As operações foram deflagradas após meses de monitoramento, análise de registros bancários, laudos periciais e rastreamento de movimentações financeiras suspeitas. O grupo, altamente especializado, usava documentos de identidade falsificados com dados reais de cidadãos para abrir contas bancárias, contratar empréstimos, solicitar cartões de crédito e realizar saques irregulares de FGTS. Os investigados saíam de Goiás e percorriam presencialmente diversas agências em Minas para aplicar os golpes.
Duas operações, um mesmo alvo: o financiamento do crime
A Operação Quimera cumpriu três mandados de busca e apreensão em Luziânia e Valparaíso de Goiás, buscando elementos que permitam identificar a participação de outros integrantes da organização e aprofundar o entendimento sobre a atuação criminosa. Já a Operação Hidra cumpriu quatro mandados de prisão preventiva e quatro de busca e apreensão em Valparaíso de Goiás e Brasília, além de determinar o sequestro de aproximadamente R$ 1,4 milhão pertencentes ao grupo.

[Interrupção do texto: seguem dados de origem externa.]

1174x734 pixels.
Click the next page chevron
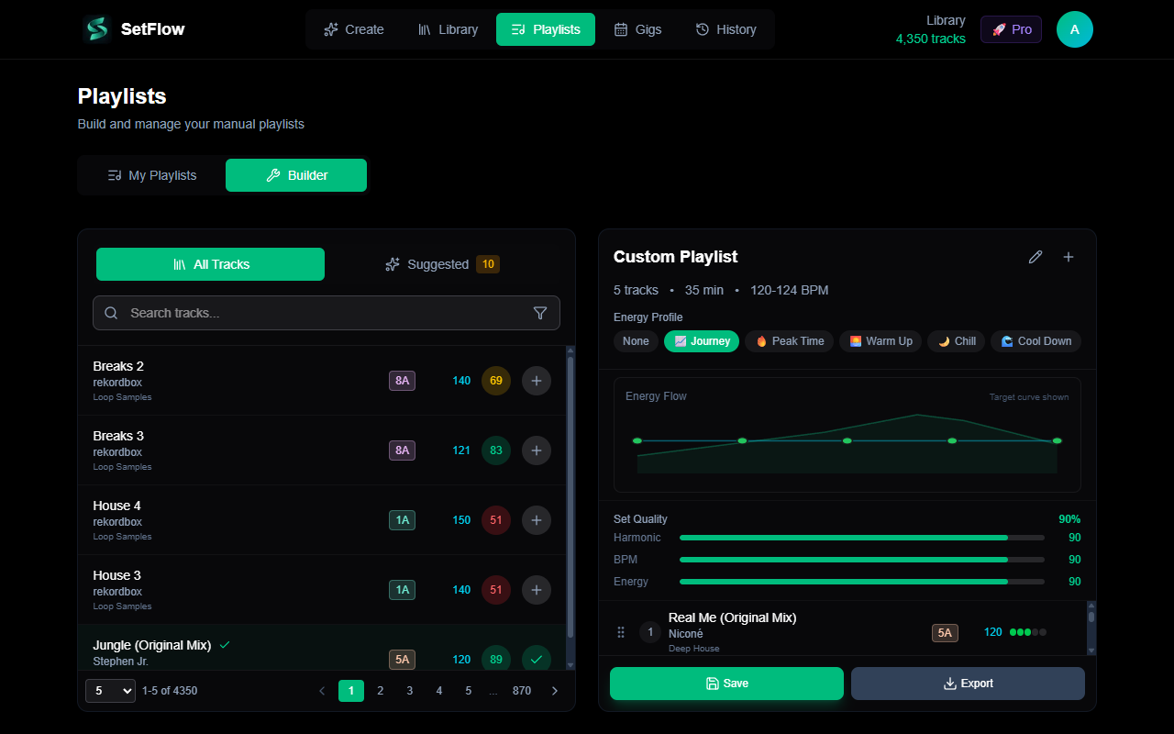point(555,690)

As duas ações foram autorizadas pela Justiça Federal de Montes Claros, que também permitiu o acesso ao conteúdo de aparelhos eletrônicos apreendidos, bem como o compartilhamento das provas com outras investigações e com a Caixa Econômica Federal, para auxiliar na reparação dos danos causados.

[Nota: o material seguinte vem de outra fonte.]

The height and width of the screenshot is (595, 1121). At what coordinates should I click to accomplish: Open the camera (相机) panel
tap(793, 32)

Modus operandi sofisticado
De acordo com a PF, o esquema funcionava como uma verdadeira empresa do crime. Os investigados agiam com divisão clara de tarefas: alguns eram responsáveis por produzir documentos falsos, outros executavam as fraudes presencialmente nas agências bancárias, enquanto uma terceira frente cuidava da distribuição e ocultação dos valores desviados, utilizando contas de laranjas e movimentações fracionadas.
A análise dos materiais apreendidos revela que os criminosos atuavam com elevado grau de organização e profissionalismo, dificultando a detecção das fraudes pelas instituições financeiras. Há indícios dos crimes de estelionato majorado, associação criminosa e uso de documentos falsos, todos com penas previstas em lei.

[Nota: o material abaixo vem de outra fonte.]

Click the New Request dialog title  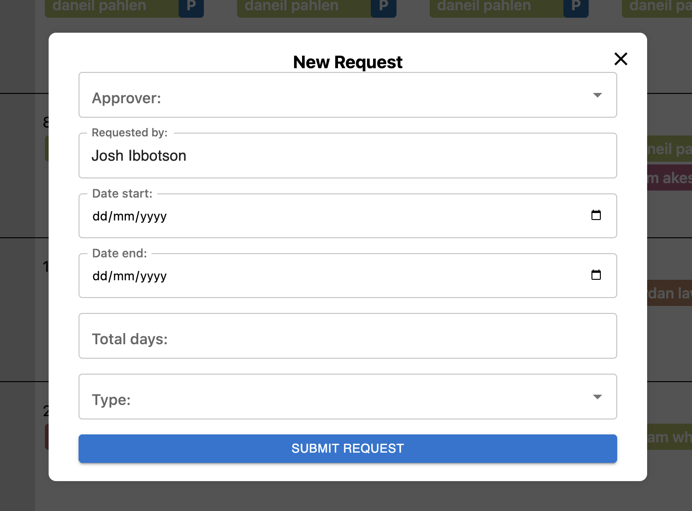(x=347, y=61)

Prisão de investigados e continuidade das diligências
Dos quatro mandados de prisão preventiva expedidos, dois já haviam sido cumpridos, já que os investigados se encontravam detidos previamente — um deles no município de Abaeté (MG) e outro em Brasília (DF). A Polícia Federal segue na busca pelos demais alvos e trabalha para identificar outras pessoas envolvidas no esquema.
Durante a operação, os agentes apreenderam veículos e diversos equipamentos eletrônicos — celulares, notebooks e documentos — que serão periciados. A expectativa é de que novos elementos sejam incorporados à investigação, permitindo o completo mapeamento da estrutura criminosa.
Investigação segue avançando
A PF reforçou que as ações desta terça-feira representam apenas uma etapa do processo, e que as investigações continuarão para localizar outros possíveis integrantes e recuperar valores desviados. O material apreendido será analisado em profundidade, podendo revelar ramificações da quadrilha em outros estados ou instituições financeiras.
Os prejuízos estimados ainda não foram divulgados oficialmente, mas, segundo fontes ligadas ao caso, podem chegar à casa dos milhões de reais, dada a extensão territorial da atuação do grupo e a sofisticação dos golpes praticados.
As operações Quimera e Hidra evidenciam mais uma vez o empenho da Polícia Federal no combate a crimes cibernéticos, financeiros e estruturados, que têm se tornado cada vez mais complexos e demandam articulação entre estados, setores bancários e o sistema judicial.